**Work to be completed**
Reproduce the following material verbatim, keeping each line unchanged.

━━ Supplied records ━━

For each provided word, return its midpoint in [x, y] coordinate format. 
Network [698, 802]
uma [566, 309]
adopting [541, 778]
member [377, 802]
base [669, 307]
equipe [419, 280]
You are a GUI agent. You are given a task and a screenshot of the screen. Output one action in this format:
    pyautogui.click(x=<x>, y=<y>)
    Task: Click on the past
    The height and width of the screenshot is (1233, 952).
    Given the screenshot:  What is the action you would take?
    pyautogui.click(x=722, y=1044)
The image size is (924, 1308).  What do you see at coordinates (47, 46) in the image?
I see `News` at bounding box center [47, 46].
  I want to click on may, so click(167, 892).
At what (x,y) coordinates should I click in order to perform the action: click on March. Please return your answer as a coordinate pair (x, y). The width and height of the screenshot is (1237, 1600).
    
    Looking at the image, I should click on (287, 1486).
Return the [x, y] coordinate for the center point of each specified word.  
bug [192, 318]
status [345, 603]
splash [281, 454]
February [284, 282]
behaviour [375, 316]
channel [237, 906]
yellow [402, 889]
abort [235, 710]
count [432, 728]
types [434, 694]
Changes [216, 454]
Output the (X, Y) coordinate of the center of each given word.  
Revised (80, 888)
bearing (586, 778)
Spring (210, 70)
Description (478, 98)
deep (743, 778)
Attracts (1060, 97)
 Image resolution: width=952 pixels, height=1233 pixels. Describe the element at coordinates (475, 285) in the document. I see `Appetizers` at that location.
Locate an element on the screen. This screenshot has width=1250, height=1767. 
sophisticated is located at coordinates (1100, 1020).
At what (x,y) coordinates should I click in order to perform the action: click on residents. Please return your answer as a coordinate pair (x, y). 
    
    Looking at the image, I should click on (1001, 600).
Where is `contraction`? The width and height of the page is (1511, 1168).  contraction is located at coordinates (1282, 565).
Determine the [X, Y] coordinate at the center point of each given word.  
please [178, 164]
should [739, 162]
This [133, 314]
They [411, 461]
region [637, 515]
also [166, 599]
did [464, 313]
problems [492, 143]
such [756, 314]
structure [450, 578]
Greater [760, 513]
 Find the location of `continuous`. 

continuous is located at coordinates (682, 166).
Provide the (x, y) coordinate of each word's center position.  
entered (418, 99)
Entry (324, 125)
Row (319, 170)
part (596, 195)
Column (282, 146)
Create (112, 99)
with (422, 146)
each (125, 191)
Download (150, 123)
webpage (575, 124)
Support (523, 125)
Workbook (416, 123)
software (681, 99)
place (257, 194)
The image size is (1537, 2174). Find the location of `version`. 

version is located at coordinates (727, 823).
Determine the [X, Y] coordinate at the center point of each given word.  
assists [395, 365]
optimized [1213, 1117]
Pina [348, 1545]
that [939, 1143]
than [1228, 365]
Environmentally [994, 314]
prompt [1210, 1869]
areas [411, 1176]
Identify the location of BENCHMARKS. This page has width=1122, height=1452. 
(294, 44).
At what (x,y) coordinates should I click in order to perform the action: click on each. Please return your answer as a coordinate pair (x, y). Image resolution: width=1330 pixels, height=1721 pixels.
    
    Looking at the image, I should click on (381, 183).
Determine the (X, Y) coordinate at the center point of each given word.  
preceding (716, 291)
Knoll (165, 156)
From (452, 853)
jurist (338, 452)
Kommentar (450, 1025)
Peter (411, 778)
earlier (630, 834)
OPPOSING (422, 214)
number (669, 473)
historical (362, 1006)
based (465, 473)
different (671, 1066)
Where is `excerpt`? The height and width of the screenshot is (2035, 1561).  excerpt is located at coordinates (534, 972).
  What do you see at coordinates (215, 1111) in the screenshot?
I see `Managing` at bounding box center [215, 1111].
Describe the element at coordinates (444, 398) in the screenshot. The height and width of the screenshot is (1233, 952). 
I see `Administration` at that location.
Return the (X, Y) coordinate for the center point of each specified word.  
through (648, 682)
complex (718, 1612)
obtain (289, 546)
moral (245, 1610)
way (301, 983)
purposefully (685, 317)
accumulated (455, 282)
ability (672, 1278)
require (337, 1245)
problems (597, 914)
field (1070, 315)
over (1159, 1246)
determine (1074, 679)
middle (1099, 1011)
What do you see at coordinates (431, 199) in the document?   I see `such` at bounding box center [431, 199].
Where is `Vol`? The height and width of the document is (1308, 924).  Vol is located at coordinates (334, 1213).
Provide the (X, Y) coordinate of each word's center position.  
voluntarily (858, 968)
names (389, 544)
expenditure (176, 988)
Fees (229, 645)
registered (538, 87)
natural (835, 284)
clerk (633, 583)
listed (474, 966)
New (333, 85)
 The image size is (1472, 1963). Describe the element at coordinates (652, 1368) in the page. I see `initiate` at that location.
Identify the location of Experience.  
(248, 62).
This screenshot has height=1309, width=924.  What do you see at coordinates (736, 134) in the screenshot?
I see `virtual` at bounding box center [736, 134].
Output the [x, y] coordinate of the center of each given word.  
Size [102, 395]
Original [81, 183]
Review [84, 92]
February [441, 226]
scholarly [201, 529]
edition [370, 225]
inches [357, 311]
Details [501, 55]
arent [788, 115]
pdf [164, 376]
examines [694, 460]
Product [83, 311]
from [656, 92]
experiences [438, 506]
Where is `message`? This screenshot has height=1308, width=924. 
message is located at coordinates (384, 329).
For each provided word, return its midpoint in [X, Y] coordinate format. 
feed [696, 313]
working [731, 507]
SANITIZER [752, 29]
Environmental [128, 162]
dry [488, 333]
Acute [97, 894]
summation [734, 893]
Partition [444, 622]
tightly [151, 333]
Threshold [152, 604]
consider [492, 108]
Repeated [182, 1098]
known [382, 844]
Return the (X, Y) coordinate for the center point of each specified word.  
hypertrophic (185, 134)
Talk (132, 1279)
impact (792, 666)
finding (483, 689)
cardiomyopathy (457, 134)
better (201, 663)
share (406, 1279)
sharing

━━━

**Solved exercise**
For each provided word, return its midpoint in [x, y] coordinate format. 
Network [698, 802]
uma [566, 309]
adopting [541, 778]
member [377, 802]
base [669, 307]
equipe [419, 280]
You are a GUI agent. You are given a task and a screenshot of the screen. Output one action in this format:
    pyautogui.click(x=<x>, y=<y>)
    Task: Click on the past
    The height and width of the screenshot is (1233, 952).
    Given the screenshot:  What is the action you would take?
    pyautogui.click(x=722, y=1044)
The image size is (924, 1308).  What do you see at coordinates (47, 46) in the image?
I see `News` at bounding box center [47, 46].
  I want to click on may, so click(167, 892).
At what (x,y) coordinates should I click in order to perform the action: click on March. Please return your answer as a coordinate pair (x, y). The width and height of the screenshot is (1237, 1600).
    
    Looking at the image, I should click on (287, 1486).
Return the [x, y] coordinate for the center point of each specified word.  
bug [192, 318]
status [345, 603]
splash [281, 454]
February [284, 282]
behaviour [375, 316]
channel [237, 906]
yellow [402, 889]
abort [235, 710]
count [432, 728]
types [434, 694]
Changes [216, 454]
Output the (X, Y) coordinate of the center of each given word.  
Revised (80, 888)
bearing (586, 778)
Spring (210, 70)
Description (478, 98)
deep (743, 778)
Attracts (1060, 97)
 Image resolution: width=952 pixels, height=1233 pixels. Describe the element at coordinates (475, 285) in the document. I see `Appetizers` at that location.
Locate an element on the screen. This screenshot has width=1250, height=1767. 
sophisticated is located at coordinates (1100, 1020).
At what (x,y) coordinates should I click in order to perform the action: click on residents. Please return your answer as a coordinate pair (x, y). 
    
    Looking at the image, I should click on (1001, 600).
Where is `contraction`? The width and height of the page is (1511, 1168).  contraction is located at coordinates (1282, 565).
Determine the [X, Y] coordinate at the center point of each given word.  
please [178, 164]
should [739, 162]
This [133, 314]
They [411, 461]
region [637, 515]
also [166, 599]
did [464, 313]
problems [492, 143]
such [756, 314]
structure [450, 578]
Greater [760, 513]
 Find the location of `continuous`. 

continuous is located at coordinates (682, 166).
Provide the (x, y) coordinate of each word's center position.  
entered (418, 99)
Entry (324, 125)
Row (319, 170)
part (596, 195)
Column (282, 146)
Create (112, 99)
with (422, 146)
each (125, 191)
Download (150, 123)
webpage (575, 124)
Support (523, 125)
Workbook (416, 123)
software (681, 99)
place (257, 194)
The image size is (1537, 2174). Find the location of `version`. 

version is located at coordinates (727, 823).
Determine the [X, Y] coordinate at the center point of each given word.  
assists [395, 365]
optimized [1213, 1117]
Pina [348, 1545]
that [939, 1143]
than [1228, 365]
Environmentally [994, 314]
prompt [1210, 1869]
areas [411, 1176]
Identify the location of BENCHMARKS. This page has width=1122, height=1452. 
(294, 44).
At what (x,y) coordinates should I click in order to perform the action: click on each. Please return your answer as a coordinate pair (x, y). Image resolution: width=1330 pixels, height=1721 pixels.
    
    Looking at the image, I should click on (381, 183).
Determine the (X, Y) coordinate at the center point of each given word.  
preceding (716, 291)
Knoll (165, 156)
From (452, 853)
jurist (338, 452)
Kommentar (450, 1025)
Peter (411, 778)
earlier (630, 834)
OPPOSING (422, 214)
number (669, 473)
historical (362, 1006)
based (465, 473)
different (671, 1066)
Where is `excerpt`? The height and width of the screenshot is (2035, 1561).  excerpt is located at coordinates (534, 972).
  What do you see at coordinates (215, 1111) in the screenshot?
I see `Managing` at bounding box center [215, 1111].
Describe the element at coordinates (444, 398) in the screenshot. The height and width of the screenshot is (1233, 952). 
I see `Administration` at that location.
Return the (X, Y) coordinate for the center point of each specified word.  
through (648, 682)
complex (718, 1612)
obtain (289, 546)
moral (245, 1610)
way (301, 983)
purposefully (685, 317)
accumulated (455, 282)
ability (672, 1278)
require (337, 1245)
problems (597, 914)
field (1070, 315)
over (1159, 1246)
determine (1074, 679)
middle (1099, 1011)
What do you see at coordinates (431, 199) in the document?   I see `such` at bounding box center [431, 199].
Where is `Vol`? The height and width of the document is (1308, 924).  Vol is located at coordinates (334, 1213).
Provide the (X, Y) coordinate of each word's center position.  
voluntarily (858, 968)
names (389, 544)
expenditure (176, 988)
Fees (229, 645)
registered (538, 87)
natural (835, 284)
clerk (633, 583)
listed (474, 966)
New (333, 85)
 The image size is (1472, 1963). Describe the element at coordinates (652, 1368) in the page. I see `initiate` at that location.
Identify the location of Experience.  
(248, 62).
This screenshot has height=1309, width=924.  What do you see at coordinates (736, 134) in the screenshot?
I see `virtual` at bounding box center [736, 134].
Output the [x, y] coordinate of the center of each given word.  
Size [102, 395]
Original [81, 183]
Review [84, 92]
February [441, 226]
scholarly [201, 529]
edition [370, 225]
inches [357, 311]
Details [501, 55]
arent [788, 115]
pdf [164, 376]
examines [694, 460]
Product [83, 311]
from [656, 92]
experiences [438, 506]
Where is `message`? This screenshot has height=1308, width=924. 
message is located at coordinates (384, 329).
For each provided word, return its midpoint in [X, Y] coordinate format. 
feed [696, 313]
working [731, 507]
SANITIZER [752, 29]
Environmental [128, 162]
dry [488, 333]
Acute [97, 894]
summation [734, 893]
Partition [444, 622]
tightly [151, 333]
Threshold [152, 604]
consider [492, 108]
Repeated [182, 1098]
known [382, 844]
Return the (X, Y) coordinate for the center point of each specified word.  
hypertrophic (185, 134)
Talk (132, 1279)
impact (792, 666)
finding (483, 689)
cardiomyopathy (457, 134)
better (201, 663)
share (406, 1279)
sharing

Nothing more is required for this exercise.